== What to produce ==
Return, from the listing that follows, each line containing the word "Shipping".
========
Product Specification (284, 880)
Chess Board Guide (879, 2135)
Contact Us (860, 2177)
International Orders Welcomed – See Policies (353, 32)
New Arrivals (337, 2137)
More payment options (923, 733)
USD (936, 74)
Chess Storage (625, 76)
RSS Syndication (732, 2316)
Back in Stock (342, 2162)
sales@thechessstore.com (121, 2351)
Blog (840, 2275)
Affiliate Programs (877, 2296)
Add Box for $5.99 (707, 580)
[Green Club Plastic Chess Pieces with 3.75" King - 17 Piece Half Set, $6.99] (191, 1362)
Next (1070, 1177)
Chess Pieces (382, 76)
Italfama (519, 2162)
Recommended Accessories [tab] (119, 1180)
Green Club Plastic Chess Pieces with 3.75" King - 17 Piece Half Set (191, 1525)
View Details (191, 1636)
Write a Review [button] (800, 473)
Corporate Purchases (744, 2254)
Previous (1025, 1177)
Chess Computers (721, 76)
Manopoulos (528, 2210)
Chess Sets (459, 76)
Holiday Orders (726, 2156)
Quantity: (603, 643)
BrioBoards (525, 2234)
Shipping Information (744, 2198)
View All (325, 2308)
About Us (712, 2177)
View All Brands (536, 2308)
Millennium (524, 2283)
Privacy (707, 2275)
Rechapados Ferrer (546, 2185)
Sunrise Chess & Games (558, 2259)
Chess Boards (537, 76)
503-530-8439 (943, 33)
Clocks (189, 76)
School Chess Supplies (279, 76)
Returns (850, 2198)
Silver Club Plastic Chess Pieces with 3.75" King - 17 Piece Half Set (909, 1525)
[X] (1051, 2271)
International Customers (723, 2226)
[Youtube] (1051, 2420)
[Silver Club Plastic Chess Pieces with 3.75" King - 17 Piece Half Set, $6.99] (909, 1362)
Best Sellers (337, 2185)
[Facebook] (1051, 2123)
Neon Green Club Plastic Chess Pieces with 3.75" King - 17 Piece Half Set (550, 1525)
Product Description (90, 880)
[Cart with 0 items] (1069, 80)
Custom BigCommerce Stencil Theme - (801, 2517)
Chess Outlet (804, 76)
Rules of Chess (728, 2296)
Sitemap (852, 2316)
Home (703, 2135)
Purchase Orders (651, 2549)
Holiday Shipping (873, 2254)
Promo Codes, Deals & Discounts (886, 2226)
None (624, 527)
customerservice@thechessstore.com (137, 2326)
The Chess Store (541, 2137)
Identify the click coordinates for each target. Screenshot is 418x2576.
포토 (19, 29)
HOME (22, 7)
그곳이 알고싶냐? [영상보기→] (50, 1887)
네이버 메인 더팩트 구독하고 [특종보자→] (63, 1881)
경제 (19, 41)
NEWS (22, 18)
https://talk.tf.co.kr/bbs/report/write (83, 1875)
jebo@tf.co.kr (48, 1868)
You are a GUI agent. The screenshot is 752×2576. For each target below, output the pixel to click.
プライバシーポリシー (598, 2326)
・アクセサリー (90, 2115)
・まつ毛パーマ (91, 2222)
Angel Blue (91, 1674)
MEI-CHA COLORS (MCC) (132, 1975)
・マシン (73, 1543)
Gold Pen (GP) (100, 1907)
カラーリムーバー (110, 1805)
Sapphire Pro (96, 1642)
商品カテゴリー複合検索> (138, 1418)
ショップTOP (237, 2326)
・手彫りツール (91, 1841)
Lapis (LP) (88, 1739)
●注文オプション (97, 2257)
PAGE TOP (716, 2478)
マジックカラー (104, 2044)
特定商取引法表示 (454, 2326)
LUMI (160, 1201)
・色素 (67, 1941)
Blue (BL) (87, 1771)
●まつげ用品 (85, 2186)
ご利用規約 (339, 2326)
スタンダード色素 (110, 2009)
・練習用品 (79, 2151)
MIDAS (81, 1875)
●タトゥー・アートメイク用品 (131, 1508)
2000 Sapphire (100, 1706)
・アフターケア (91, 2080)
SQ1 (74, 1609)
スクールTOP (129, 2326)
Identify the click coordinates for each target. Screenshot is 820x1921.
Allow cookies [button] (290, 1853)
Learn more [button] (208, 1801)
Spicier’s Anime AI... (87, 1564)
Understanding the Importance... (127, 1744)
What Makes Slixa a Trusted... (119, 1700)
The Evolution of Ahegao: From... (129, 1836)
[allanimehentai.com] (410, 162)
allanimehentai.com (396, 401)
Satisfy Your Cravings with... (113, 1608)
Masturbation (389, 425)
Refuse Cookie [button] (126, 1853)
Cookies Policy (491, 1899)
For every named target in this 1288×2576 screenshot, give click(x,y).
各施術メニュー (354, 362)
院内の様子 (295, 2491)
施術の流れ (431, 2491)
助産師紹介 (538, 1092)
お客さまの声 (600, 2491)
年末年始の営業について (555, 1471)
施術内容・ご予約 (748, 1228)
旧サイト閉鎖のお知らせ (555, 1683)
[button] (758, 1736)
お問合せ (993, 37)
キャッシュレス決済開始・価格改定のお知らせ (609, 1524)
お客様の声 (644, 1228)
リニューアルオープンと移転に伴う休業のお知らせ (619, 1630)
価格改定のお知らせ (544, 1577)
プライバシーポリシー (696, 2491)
========
== Expected output ==
Shipping Information (744, 2198)
Holiday Shipping (873, 2254)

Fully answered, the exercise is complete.